Our mouths are a natural home to millions of bacteria. These normally do not pose a problem, until one eats. What happens then is a long story.

First the bacteria start breaking down these food particles, sticking to our teeth. This leads to the formation of a thin film called Plaque (not visible to the naked eye). Plaque disclosing solutions are available in some pharmacies which will colour the plaque. This is help you know how efficient your brushing is.

Our saliva carries buffers, which maintains the pH in the oral cavity. Once plaque forms, saliva is unable to reach those areas of the tooth. As a result of the breakdown of food particles by bacteria, acids are formed, which will act on your teeth breaking down its structure. You end up with tooth cavities, which in turn, aid in lodging more food particles…and more break down by bacteria…..the process continues.

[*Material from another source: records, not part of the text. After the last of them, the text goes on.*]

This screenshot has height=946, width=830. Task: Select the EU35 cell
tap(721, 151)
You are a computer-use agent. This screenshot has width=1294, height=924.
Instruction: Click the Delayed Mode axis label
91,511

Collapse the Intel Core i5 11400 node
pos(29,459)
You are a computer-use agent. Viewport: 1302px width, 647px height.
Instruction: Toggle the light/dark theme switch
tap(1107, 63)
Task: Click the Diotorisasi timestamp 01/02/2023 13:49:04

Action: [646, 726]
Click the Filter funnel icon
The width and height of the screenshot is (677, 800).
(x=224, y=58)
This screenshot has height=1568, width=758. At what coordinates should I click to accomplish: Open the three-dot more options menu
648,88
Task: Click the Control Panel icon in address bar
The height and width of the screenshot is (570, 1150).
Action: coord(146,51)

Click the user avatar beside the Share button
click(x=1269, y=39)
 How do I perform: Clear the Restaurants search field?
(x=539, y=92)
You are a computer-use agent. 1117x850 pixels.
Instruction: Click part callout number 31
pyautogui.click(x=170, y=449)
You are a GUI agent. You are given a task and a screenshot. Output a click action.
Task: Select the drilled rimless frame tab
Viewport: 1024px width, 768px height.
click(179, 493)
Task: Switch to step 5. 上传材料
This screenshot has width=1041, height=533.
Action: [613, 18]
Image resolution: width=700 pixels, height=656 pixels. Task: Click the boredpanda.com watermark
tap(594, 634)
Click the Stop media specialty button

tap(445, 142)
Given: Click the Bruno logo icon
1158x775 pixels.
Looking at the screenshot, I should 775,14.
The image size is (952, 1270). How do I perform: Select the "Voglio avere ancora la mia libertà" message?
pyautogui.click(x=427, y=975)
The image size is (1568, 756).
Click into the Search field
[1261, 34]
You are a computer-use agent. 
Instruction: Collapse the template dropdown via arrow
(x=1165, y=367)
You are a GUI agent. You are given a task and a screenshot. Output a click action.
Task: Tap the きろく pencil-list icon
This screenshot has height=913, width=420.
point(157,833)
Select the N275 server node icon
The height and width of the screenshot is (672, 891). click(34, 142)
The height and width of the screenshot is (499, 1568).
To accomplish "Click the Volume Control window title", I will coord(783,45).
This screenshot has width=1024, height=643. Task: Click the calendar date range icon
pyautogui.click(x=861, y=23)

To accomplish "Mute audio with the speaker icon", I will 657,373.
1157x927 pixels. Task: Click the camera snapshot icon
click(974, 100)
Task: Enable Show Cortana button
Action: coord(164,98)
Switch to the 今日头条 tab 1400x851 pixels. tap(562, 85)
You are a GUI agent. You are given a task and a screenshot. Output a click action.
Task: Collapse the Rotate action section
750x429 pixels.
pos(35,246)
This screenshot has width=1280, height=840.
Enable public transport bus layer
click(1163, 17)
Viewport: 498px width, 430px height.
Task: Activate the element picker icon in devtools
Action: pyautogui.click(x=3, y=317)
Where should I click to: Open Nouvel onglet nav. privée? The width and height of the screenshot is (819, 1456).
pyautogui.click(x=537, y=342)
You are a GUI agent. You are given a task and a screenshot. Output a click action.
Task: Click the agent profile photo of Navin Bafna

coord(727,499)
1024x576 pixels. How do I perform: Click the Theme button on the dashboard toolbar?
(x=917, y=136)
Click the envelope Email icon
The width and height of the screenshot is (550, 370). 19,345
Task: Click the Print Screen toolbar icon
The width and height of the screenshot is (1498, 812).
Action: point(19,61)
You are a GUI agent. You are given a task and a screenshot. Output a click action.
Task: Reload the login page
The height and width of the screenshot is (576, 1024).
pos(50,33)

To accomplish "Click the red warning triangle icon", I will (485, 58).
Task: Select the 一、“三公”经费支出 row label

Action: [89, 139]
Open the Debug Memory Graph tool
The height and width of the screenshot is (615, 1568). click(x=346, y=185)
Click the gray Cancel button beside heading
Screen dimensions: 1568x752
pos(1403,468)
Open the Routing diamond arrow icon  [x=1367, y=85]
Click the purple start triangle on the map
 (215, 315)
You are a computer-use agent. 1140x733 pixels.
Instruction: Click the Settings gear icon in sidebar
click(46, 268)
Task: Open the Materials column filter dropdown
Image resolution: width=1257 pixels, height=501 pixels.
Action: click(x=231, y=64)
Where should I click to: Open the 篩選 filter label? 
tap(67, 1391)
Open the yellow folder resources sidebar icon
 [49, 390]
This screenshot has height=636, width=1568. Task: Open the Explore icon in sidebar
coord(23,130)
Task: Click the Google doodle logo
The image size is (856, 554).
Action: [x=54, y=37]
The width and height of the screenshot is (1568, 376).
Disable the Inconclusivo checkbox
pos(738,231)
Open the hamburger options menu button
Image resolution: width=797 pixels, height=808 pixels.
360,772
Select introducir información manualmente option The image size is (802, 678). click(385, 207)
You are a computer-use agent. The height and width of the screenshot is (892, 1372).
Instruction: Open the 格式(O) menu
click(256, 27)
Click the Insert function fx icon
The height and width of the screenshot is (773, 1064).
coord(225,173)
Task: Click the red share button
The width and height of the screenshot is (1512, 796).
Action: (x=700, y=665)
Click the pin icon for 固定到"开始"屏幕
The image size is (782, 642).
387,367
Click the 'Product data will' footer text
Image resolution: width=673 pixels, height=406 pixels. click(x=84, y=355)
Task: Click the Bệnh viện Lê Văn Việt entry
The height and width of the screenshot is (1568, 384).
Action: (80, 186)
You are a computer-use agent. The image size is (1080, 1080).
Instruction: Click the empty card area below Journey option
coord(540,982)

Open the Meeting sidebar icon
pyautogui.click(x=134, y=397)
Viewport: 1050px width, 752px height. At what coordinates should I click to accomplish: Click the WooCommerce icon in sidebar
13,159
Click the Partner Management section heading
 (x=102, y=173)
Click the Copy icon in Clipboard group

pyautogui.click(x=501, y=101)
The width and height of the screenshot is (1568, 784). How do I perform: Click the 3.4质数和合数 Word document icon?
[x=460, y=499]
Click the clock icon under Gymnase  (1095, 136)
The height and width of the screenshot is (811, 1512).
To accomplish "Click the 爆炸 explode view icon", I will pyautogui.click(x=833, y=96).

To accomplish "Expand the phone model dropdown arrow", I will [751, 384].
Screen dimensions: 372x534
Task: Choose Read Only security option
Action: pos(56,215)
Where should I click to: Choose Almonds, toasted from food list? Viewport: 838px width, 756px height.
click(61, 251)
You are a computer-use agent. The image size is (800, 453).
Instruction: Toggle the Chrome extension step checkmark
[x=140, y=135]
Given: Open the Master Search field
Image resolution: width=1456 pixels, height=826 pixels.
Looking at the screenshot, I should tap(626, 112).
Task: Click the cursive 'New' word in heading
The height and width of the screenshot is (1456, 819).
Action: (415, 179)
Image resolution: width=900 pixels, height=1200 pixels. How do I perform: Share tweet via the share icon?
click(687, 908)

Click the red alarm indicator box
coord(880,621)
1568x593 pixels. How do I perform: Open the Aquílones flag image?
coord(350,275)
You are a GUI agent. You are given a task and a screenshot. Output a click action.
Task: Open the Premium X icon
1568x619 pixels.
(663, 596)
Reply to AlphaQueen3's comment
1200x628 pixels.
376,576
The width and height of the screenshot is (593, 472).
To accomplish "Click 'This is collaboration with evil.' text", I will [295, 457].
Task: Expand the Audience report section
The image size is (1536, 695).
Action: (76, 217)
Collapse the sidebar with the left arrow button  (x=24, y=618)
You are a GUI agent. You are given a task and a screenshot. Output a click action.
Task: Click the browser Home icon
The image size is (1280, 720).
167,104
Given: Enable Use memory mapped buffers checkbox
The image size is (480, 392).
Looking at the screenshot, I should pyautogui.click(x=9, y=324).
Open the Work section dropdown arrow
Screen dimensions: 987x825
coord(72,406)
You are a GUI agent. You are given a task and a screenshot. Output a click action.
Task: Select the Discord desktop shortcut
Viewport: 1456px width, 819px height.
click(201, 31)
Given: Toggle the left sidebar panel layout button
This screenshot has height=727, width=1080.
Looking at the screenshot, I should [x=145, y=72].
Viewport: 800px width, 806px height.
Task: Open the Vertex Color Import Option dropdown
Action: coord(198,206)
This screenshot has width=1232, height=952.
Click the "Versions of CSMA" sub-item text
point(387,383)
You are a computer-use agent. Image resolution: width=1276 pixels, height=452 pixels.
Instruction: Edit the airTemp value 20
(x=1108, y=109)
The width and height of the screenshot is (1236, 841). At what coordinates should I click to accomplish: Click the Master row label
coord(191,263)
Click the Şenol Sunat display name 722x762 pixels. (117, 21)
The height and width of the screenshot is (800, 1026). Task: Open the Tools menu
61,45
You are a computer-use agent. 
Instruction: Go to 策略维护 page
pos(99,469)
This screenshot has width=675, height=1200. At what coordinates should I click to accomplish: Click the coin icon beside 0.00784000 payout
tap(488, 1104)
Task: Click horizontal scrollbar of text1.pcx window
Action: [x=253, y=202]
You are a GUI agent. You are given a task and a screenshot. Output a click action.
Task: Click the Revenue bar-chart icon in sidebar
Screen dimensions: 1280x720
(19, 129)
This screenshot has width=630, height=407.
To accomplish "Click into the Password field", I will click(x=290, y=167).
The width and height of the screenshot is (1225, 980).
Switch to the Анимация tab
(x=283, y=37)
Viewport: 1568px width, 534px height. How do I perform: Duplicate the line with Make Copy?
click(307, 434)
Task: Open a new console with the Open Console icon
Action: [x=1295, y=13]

Tartar is what forms on your teeth over a period of time due to improper brushing. The plaque, when left overnight and then not removed by proper brushing, hardens and becomes calculus. Calculus by nature has a rough surface, and so indirectly it lodges more food (repeating the whole process over again). The resulting bacterial action in turn releases toxins causing the irritation & inflammation of the nearby gums (gingivitis)​. At this stage if you get a professional cleaning (scaling) done by a dentist or a dental hygienist, it should reduce the inflammation. But you would still need to maintain the health of your gums by proper brushing.